Aqueles que “passeiam pelas terras verdes da Guiné que cruzam o céu das ilhas” dificilmente a esquecerão. Cabral descreveu-a assim num dos seus poemas…
Texto: Alexandra Baptista
Fotos: Tommy Simonsen
“E fez-se ouvir na Europa…e fez-se ouvir nas Américas e fez-se ouvir pelo mundo”, mas de tão falada que é pelos seus constantes conflitos políticos a poucos atrai.
Serão uns cem mil por aí, por ano, aqueles que se atrevem a ver o rio Geba no chamado país dos mil rios. É visitado principalmente por biólogos, cientistas, ornitólogos e profissionais da pesca desportiva.
Em Bissau, na capital, os viajantes são recebidos sem espanto, sem surpresa. A vida segue normalmente entre a informalidade e uma humidade que não faz parar o trânsito.
Estacionados no Aeroporto Internacional Amílcar Cabral, que por estes dias conhece reformas, os táxis de marca Mercedes-Benz dos anos oitenta, todos pintados da cor azul, são partilhados normalmente.
Uns cento e cinquenta francos CFA, (vinte e cinco cêntimos) servem perfeitamente para uma viagem, onde se ajustam três viajantes atrás, perfeitos desconhecidos com caminhos comuns.
Nada de novo no país. Dado o calor, os motoristas fazem-se acompanhar de uma pequena toalha turca. Equipam os táxis com pequenos objetos que denunciam gostos, uns mais cuidados, outros mais decorados. Peluches. Pequenos tapetes. Aromas baratos. Fotos de família em tamanho reduzido.
São jovens estes motoristas e normalmente conduzem o negócio de alguém. Recorrem a Alá para agradecer as pequenas graças da vida. Saúde, principalmente.
Antiga colónia vestida de mesquitas
Nada de novo no país que um dia Amílcar Cabral, o poeta agrónomo de Bafatá, sonhou tornar grande.

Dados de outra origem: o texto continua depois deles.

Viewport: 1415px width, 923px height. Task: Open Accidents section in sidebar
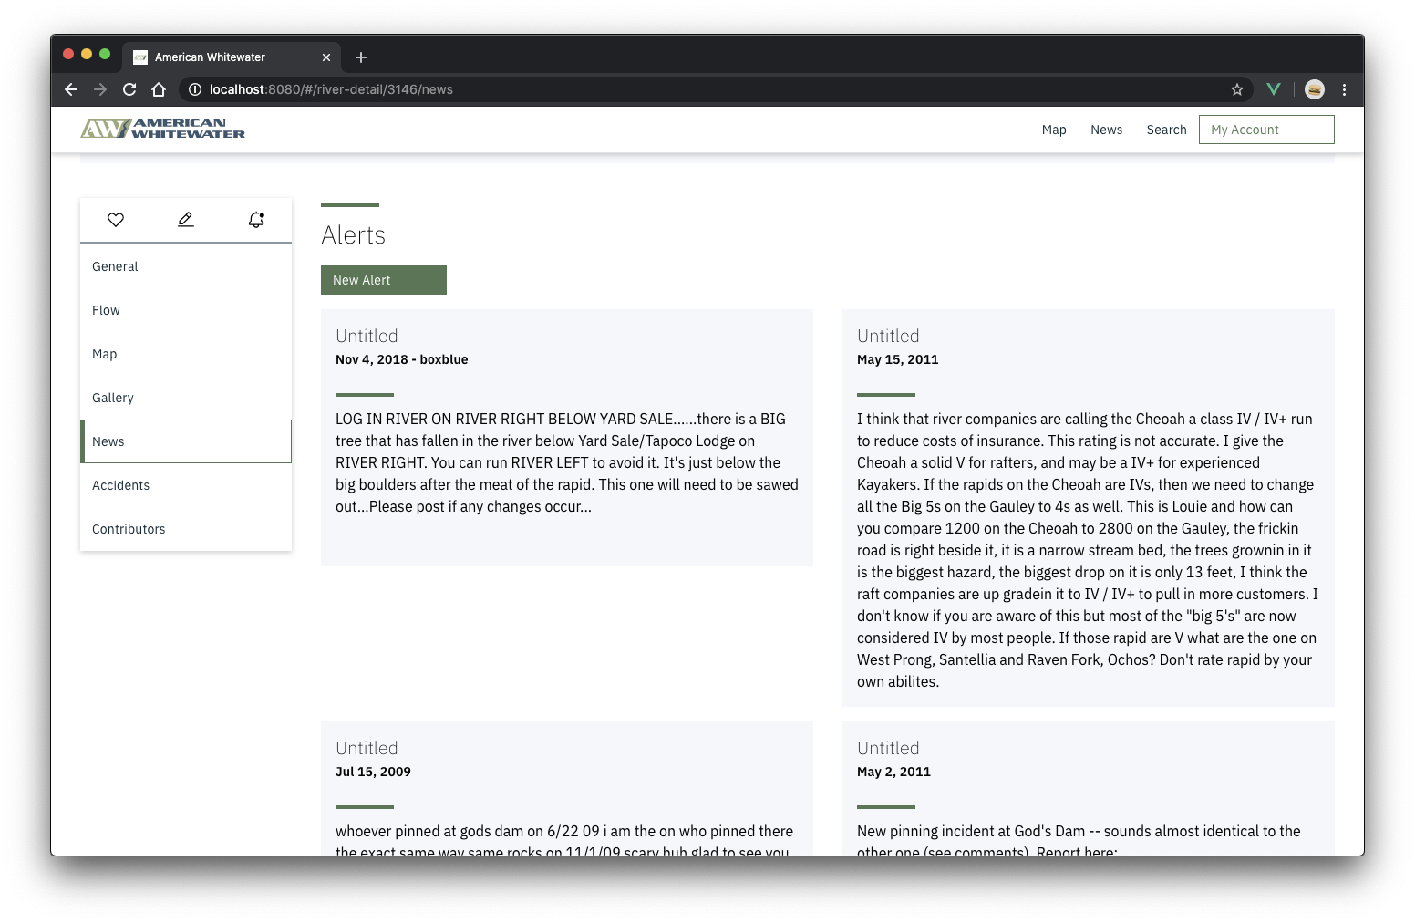coord(121,485)
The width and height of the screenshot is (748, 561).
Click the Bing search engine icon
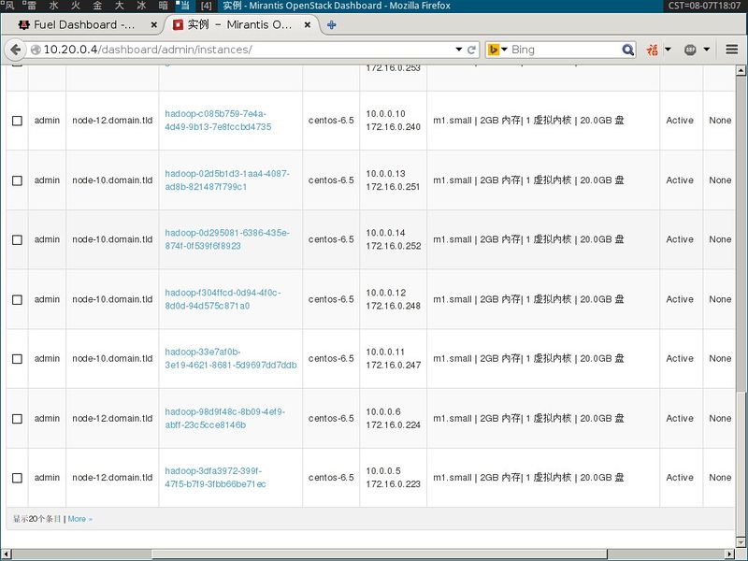[493, 49]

O povo reza para Meca, a cidade mais muçulmana das capitais muçulmanas, cidade na Arábia Saudita sagrada para o Islão e berço do profeta Maomé e da sua fé, um local que arrasta centenas de guineenses quando chega a hora certa da peregrinação anual. Até aviões fretados, até dinheiros não imaginados aparecem por essa altura do ano. Por isso mesmo, não é de estranhar ver a antiga colónia portuguesa vestida da cabeça aos pés com variadas mesquitas a dobrar os joelhos dos homens. Até na praça principal surge novo investimento estrangeiro, em torno da Lagoa de Nbatonha, onde não falta uma mesquita. Nada soa a estranho. O povo é maioritariamente muçulmano e puxa dos seus tapetes à hora certa para dar graças.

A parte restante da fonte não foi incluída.